The problem with including price is that it creates universal edge cases about three piling that don't care at all about the card mechanics.
This is why I made a distinction between "strictly better" and "strictly better effect".
Purchase price is only part of the concern with cost. With a Haggler in play and having bought a colony "price" is meaningless, but there are times I want any $4 over any possible $5; most obviously with Forge. Price has to be ignored or I can edge case
any cards of differing price. Woodcutters vs Festival is literally the same effects +extra actions, but if we concern ourselves with price (even ignoring purchase price), there are times where Woodcutters beat Festival.
This description is a bit convoluted. Garden->SR or vice versa says nothing about price because they both cost $4. Your $7+ example makes no sense because the $8 card can fill in for the $7 card just as well. You can switch to using Upgrade though, but that's certainly something worth considering that can make you prefer a $7 card over a card at another price point.
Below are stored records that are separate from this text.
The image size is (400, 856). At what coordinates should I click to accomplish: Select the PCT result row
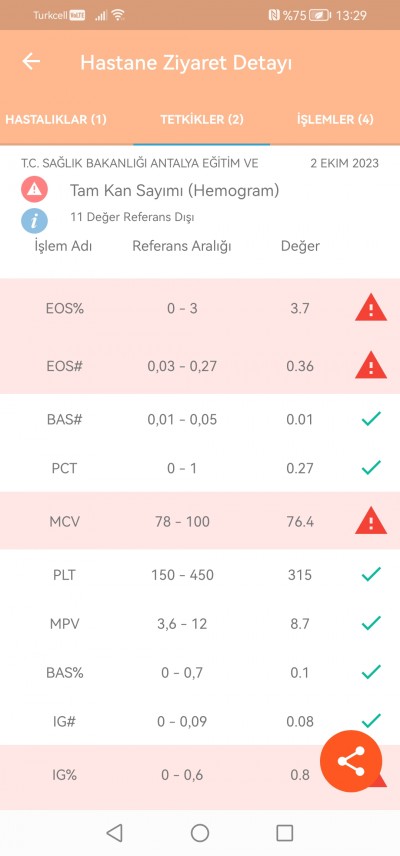pos(200,468)
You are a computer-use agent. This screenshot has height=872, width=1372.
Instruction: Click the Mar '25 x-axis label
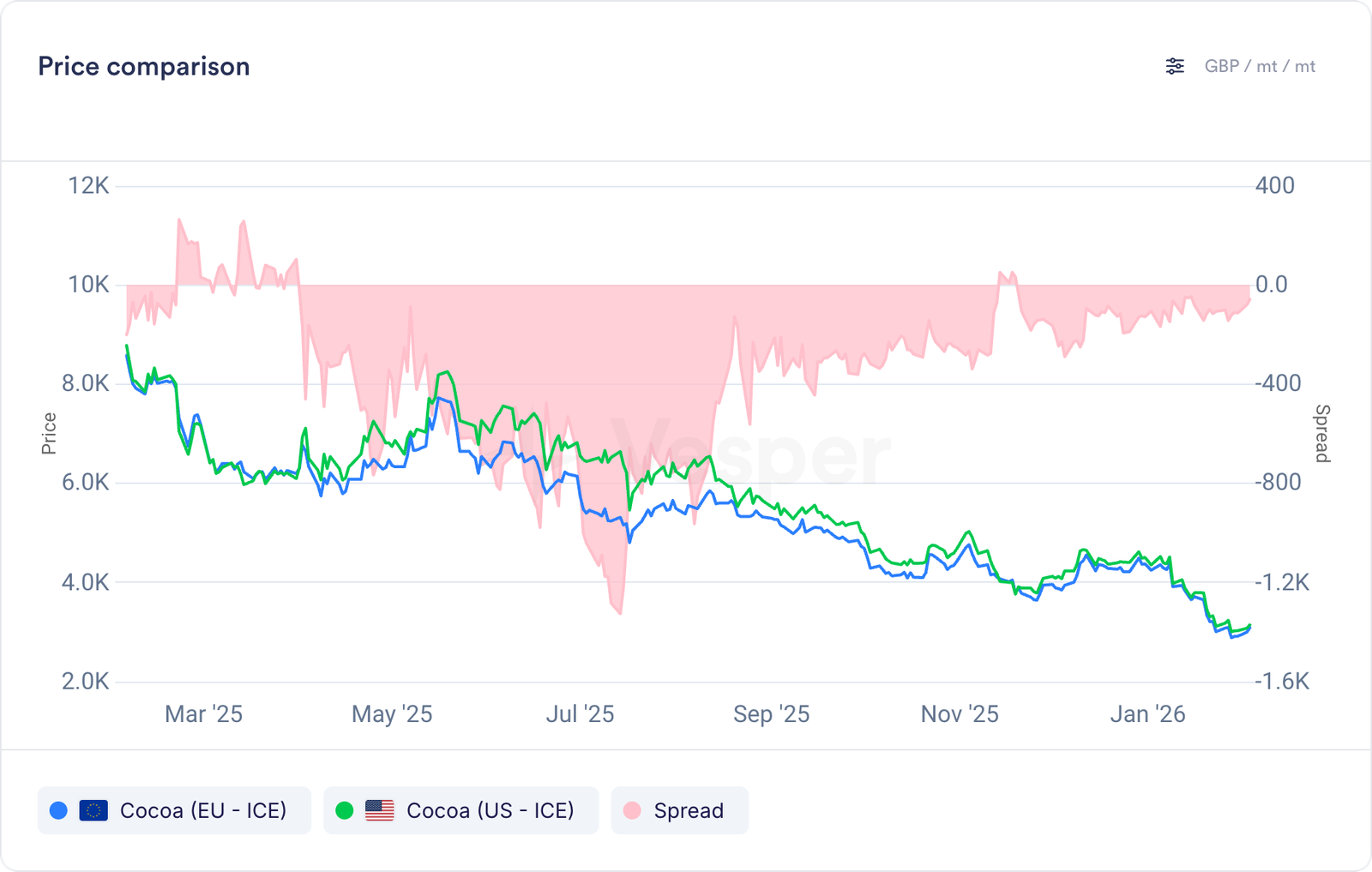point(203,714)
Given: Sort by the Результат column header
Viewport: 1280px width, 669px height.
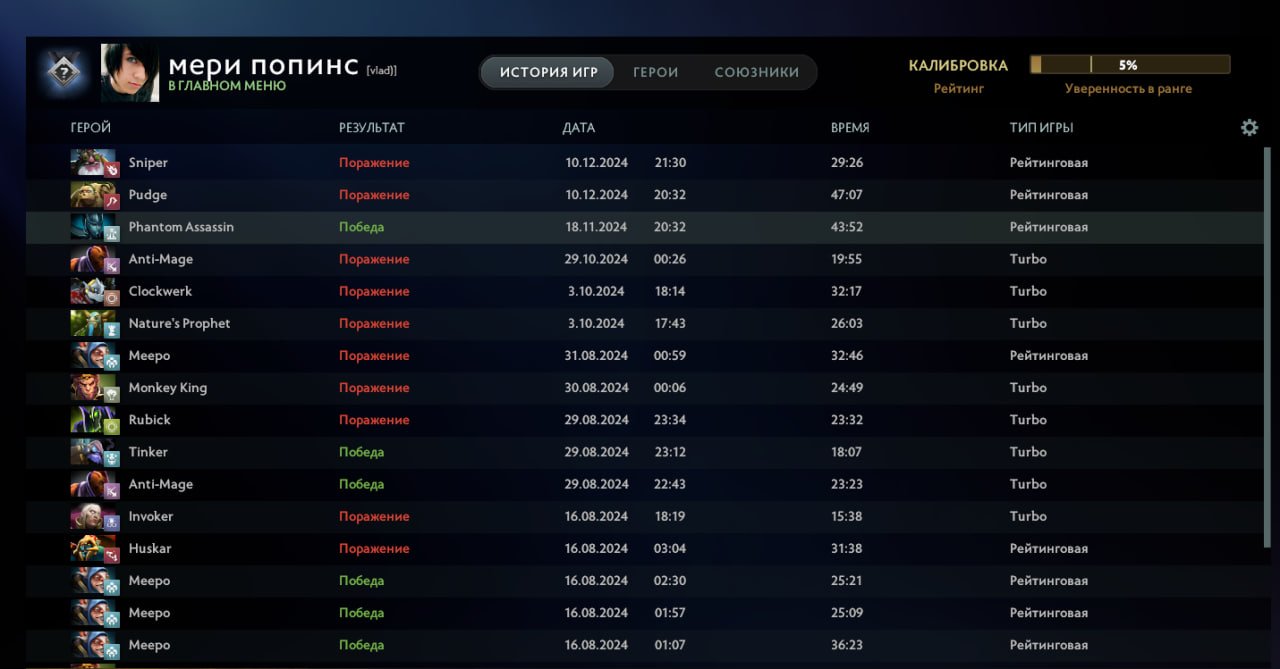Looking at the screenshot, I should click(x=371, y=128).
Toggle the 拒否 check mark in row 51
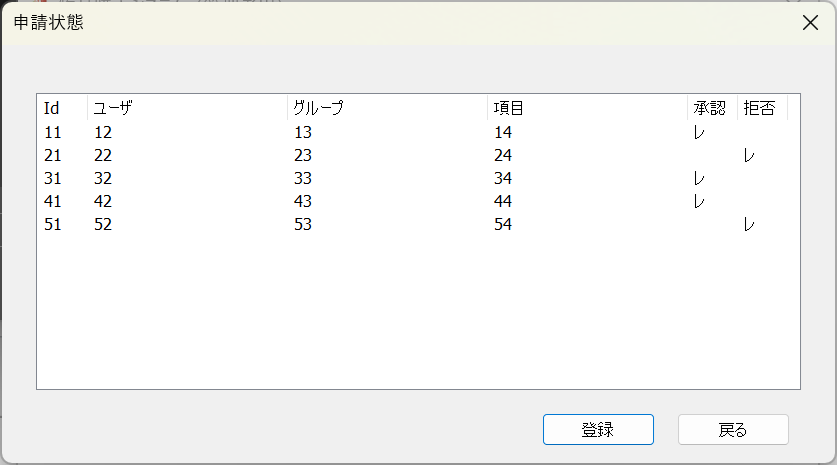The height and width of the screenshot is (465, 837). click(749, 225)
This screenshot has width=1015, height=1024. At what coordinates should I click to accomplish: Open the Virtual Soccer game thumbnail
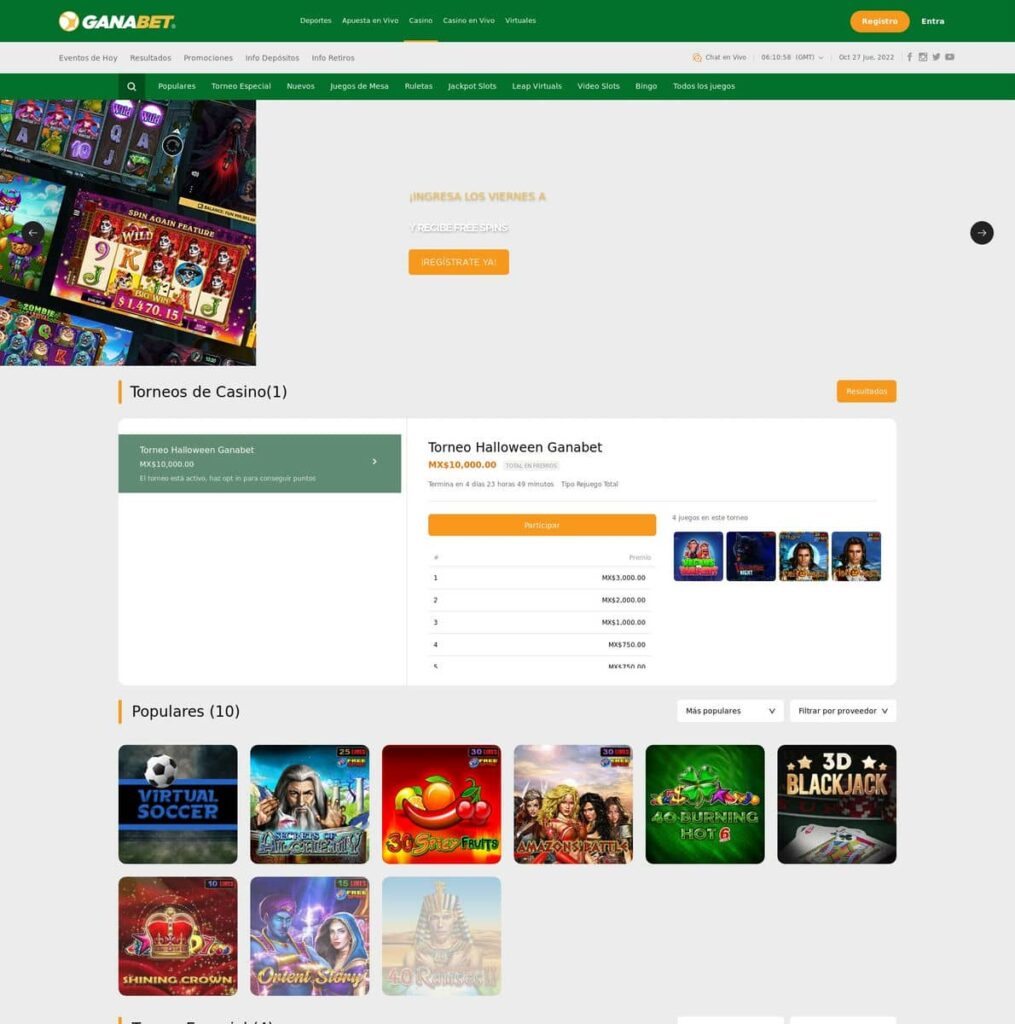pos(178,804)
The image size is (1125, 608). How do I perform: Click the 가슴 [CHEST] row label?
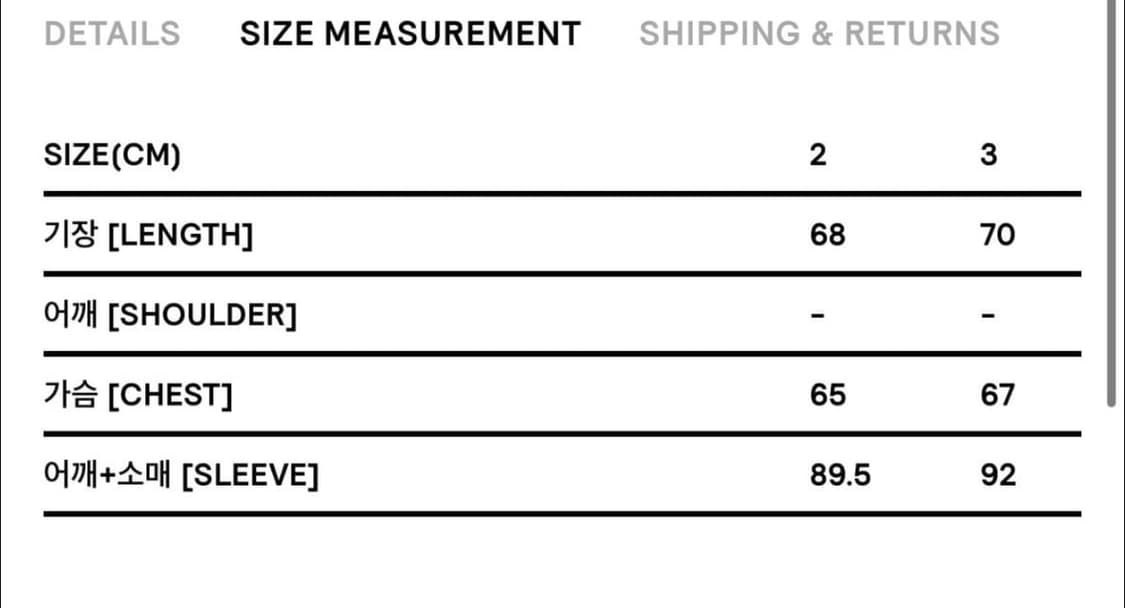(139, 396)
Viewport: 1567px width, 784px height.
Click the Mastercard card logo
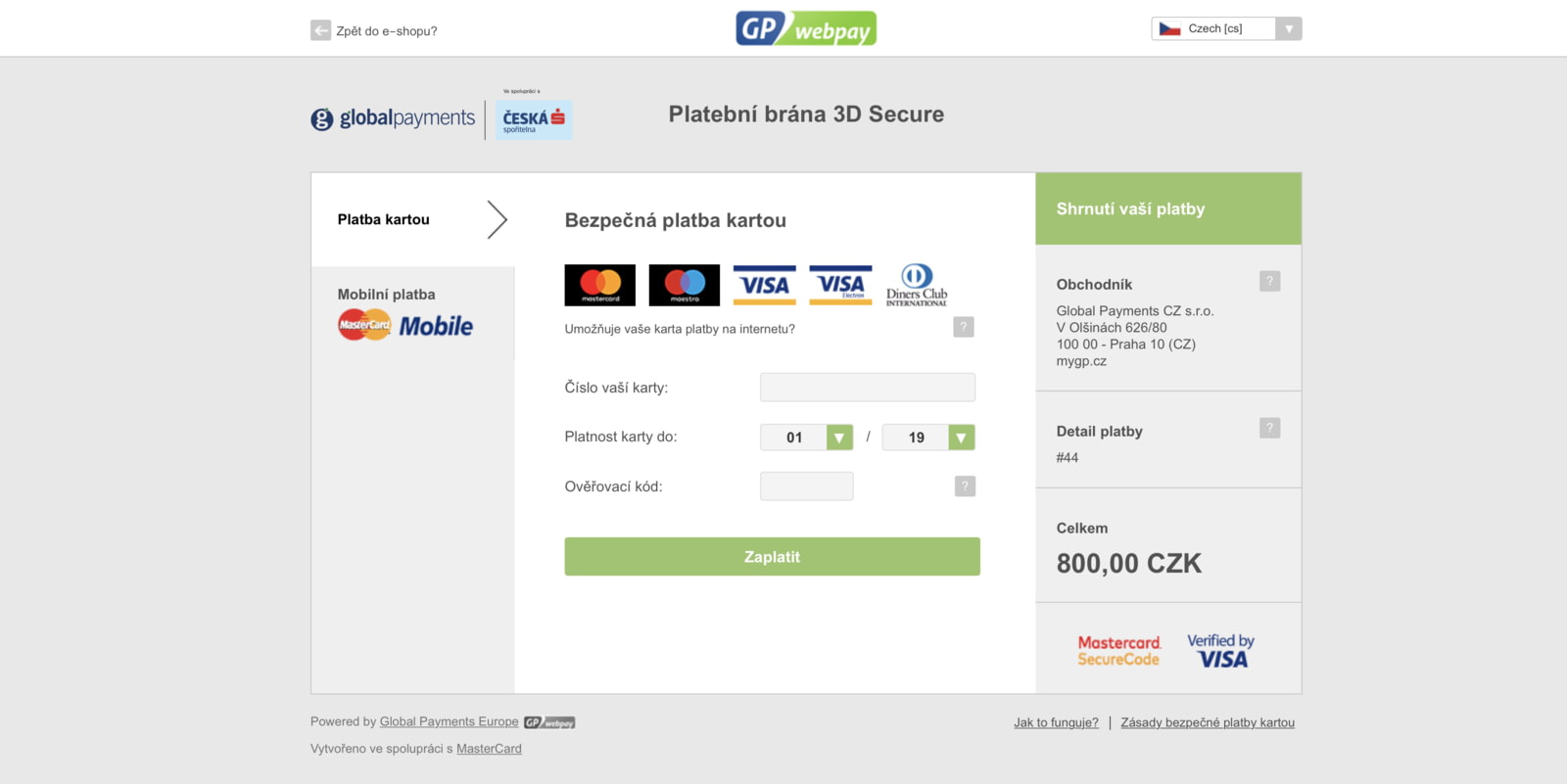[600, 285]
They are convoluted to avoid easy edge-casing. The point being cards like Remake, Forge, Upgrade, Governor, Apprentice, Graverobber, Rogue, Knights, Sab, etc. all can create edge cases where point values make things difficult.
You're abusing the term "strictly", which should mean "in every situation". If A is only better than B in some situations, it isn't strictly better. It's merely better in that situation. And that's fine. Absolutely price can make some cards better in a specific situation. The easiest example for this is Forge; we don't need all the hyper-specific examples you gave above.
Not at all. If A is strictly better than B, then A > B holds in all possible situations. Festival > Woodcutters is true for all non-nearly universal edge cases (e.g. Possession wants crappy cards in your deck, you want to pass something worse with Masq, $3 + Peddler = colony with Forge). VP card > Curse actually only holds true for a subset of all possible game states; first you have to ignore game states where grabbing a curse can be good of its own right (Ambassador/Fairgrounds/Mountebank, etc.). Then you need to get rid of times where 3-piling makes curse buying the right move. Then you need to get rid of cases where you care only about the fact that curse is 0 cost card (e.g. an Embargoed curse pile makes curse "buys" better for Trader). Then you need to get out into the weeds where stuff cares about the fact that curses are
worth 0 (e.g. Remake, Upgrade, etc. when Poor house needs to be gained and the copper pile is empty).
Any rubric that allows us to say that Woodcutters > Festival or Curse > anything else is likely just showing us near universal edge cases.
Ignoring worth has its own problems, most notably Peddler has major issues where stuff that has some additional effect is "strictly better", but Peddler can be bought in bulk or bought cheap but trashed high, but the answer is either "nothing is strictly better than anything else" or we adopt some basic guidelines (which due to the richness of Dominion need to be pretty long) to ignore the near universal edge cases.